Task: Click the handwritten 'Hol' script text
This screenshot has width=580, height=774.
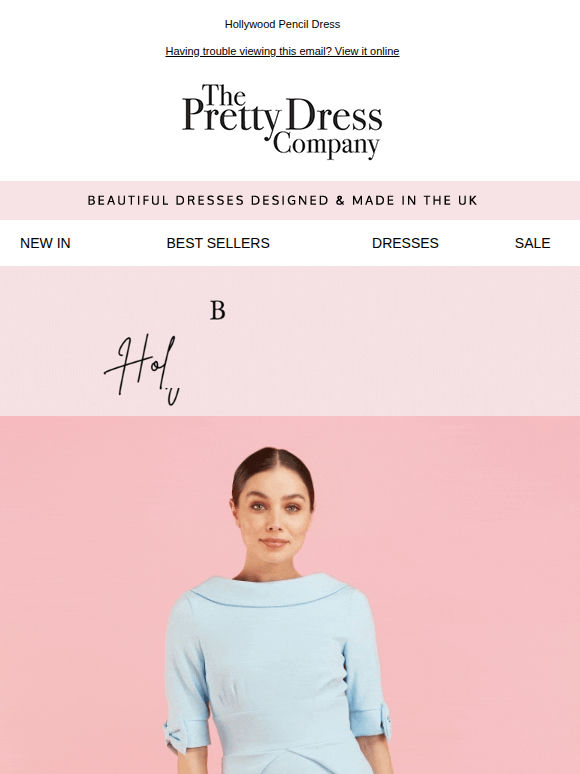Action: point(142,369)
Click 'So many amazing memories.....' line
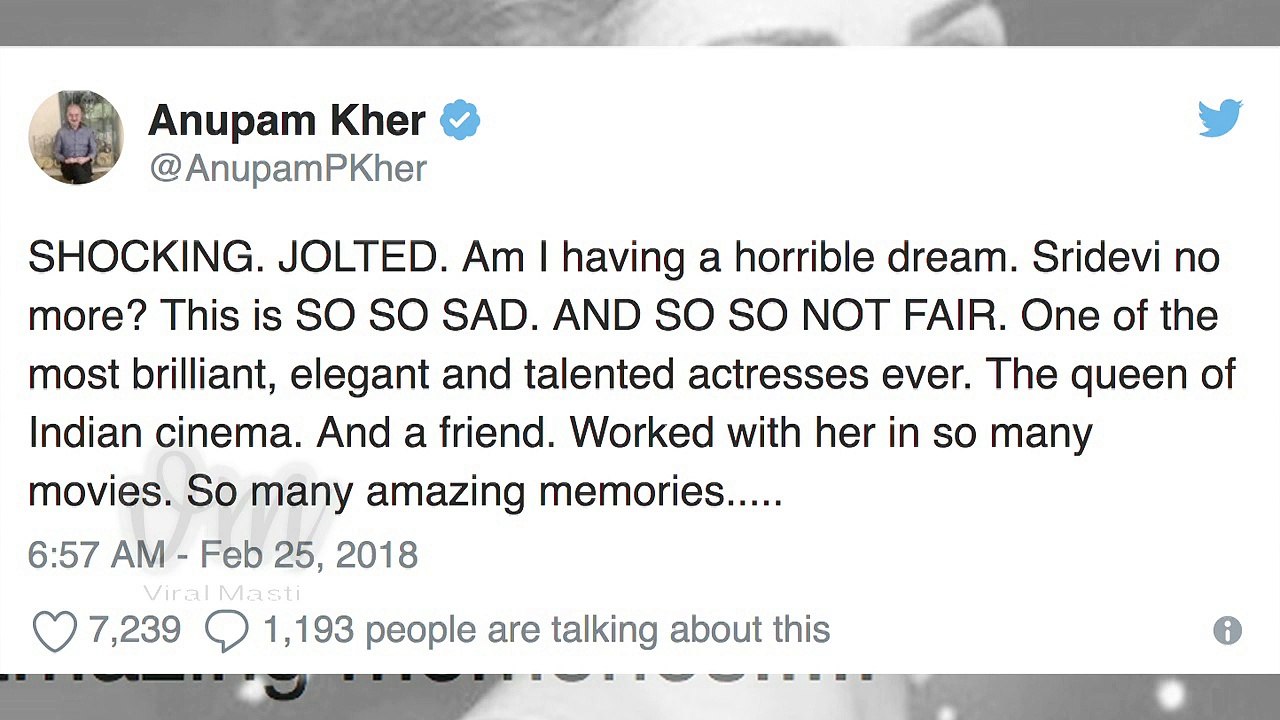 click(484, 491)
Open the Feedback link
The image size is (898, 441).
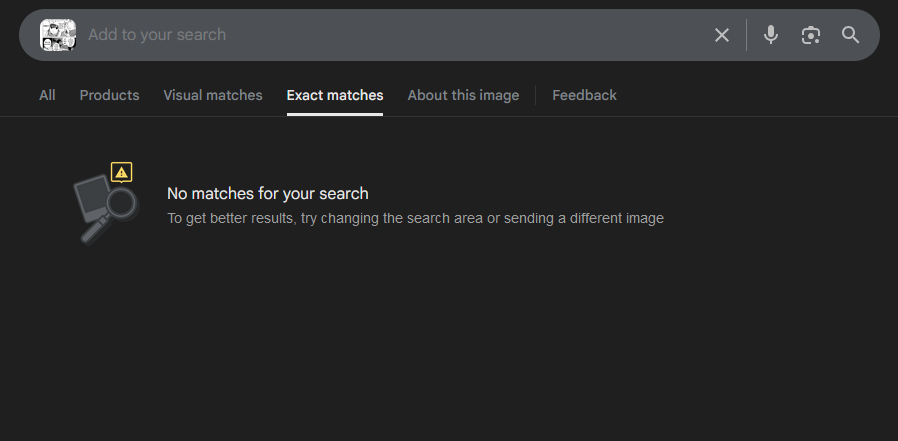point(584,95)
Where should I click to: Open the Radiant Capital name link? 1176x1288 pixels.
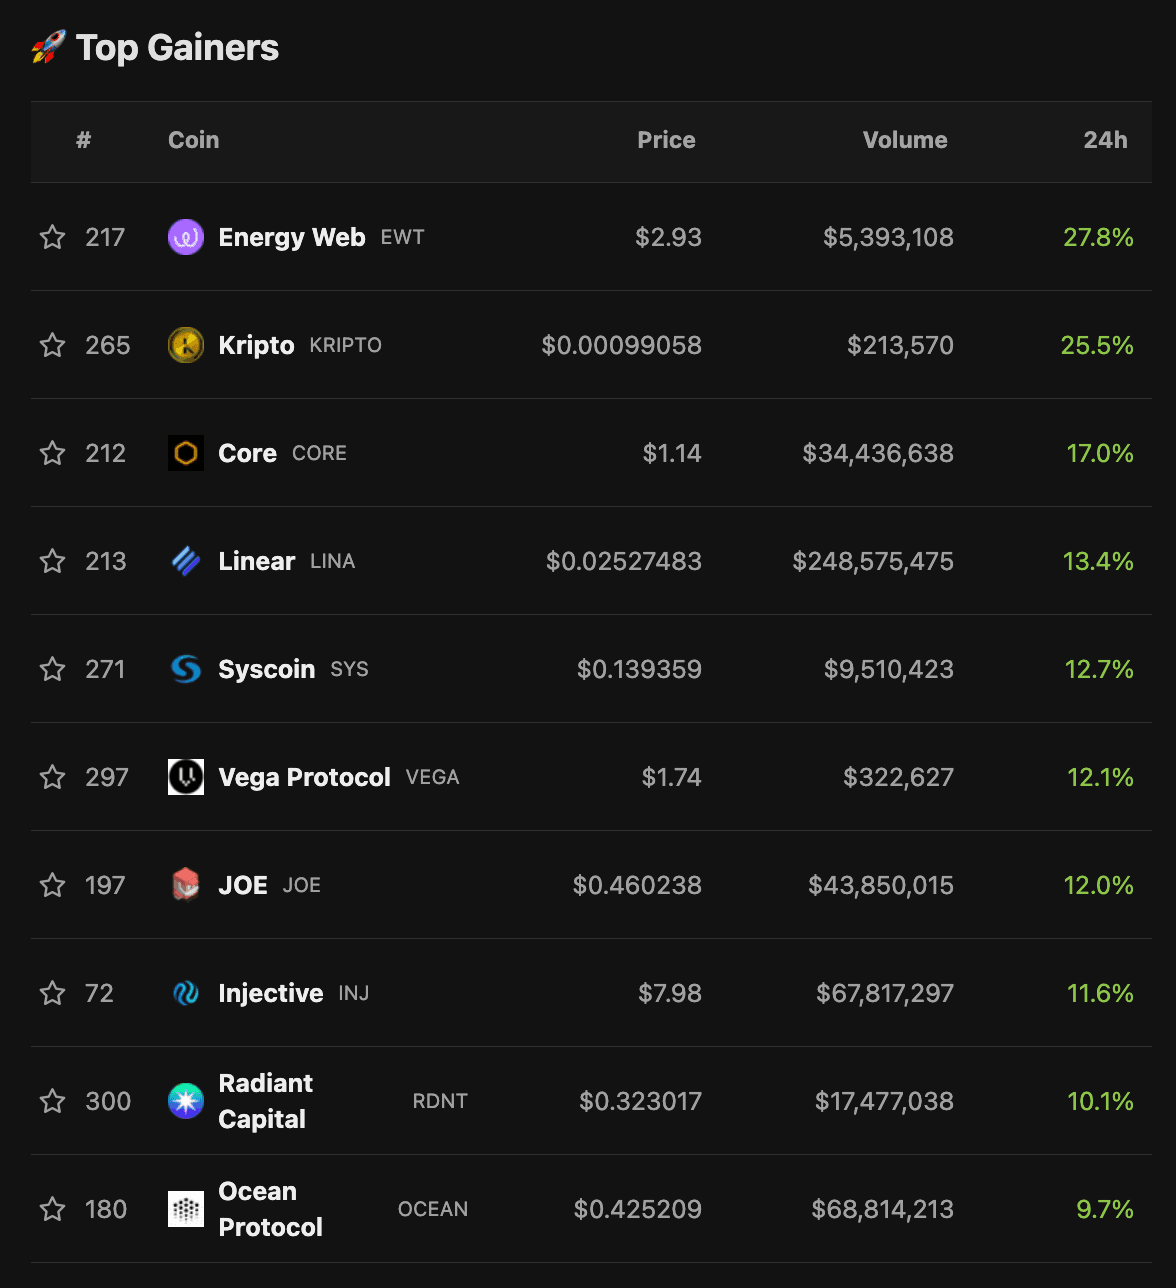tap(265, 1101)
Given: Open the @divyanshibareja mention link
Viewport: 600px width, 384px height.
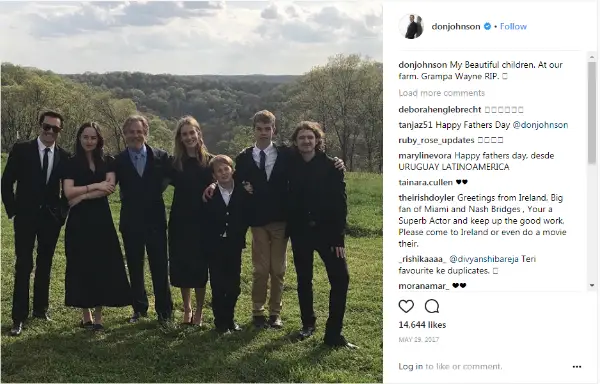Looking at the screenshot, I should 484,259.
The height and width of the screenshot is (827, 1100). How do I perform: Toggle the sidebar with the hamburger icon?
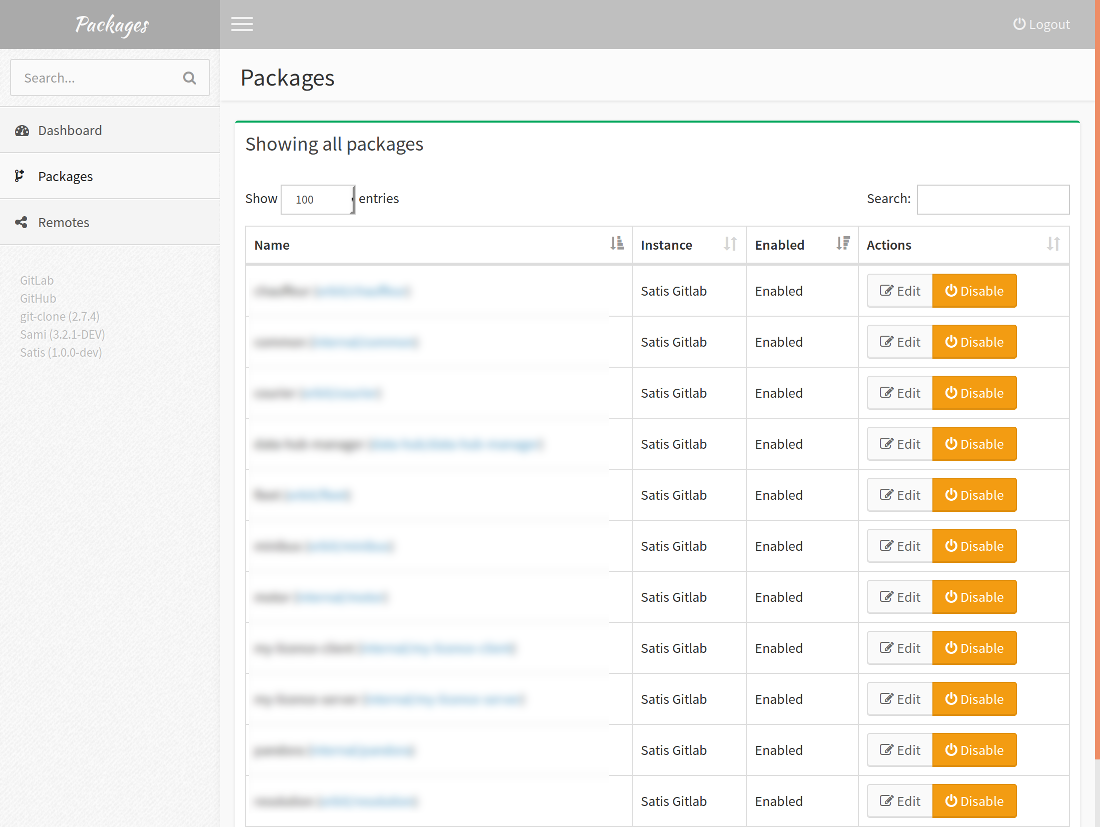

### REQUIREMENT
Copy out all the data above exactly, pictures excluded.

### RESULT OF THE EXERCISE
Task: Click the handwritten 'Hol' script text
This screenshot has width=580, height=774.
Action: point(142,369)
Click 'So many amazing memories.....' line
 click(484, 491)
Open the Feedback link
The image size is (898, 441).
point(584,95)
Where should I click to: Open the Radiant Capital name link? 1176x1288 pixels.
tap(265, 1101)
Given: Open the @divyanshibareja mention link
Viewport: 600px width, 384px height.
Looking at the screenshot, I should 484,259.
The height and width of the screenshot is (827, 1100). How do I perform: Toggle the sidebar with the hamburger icon?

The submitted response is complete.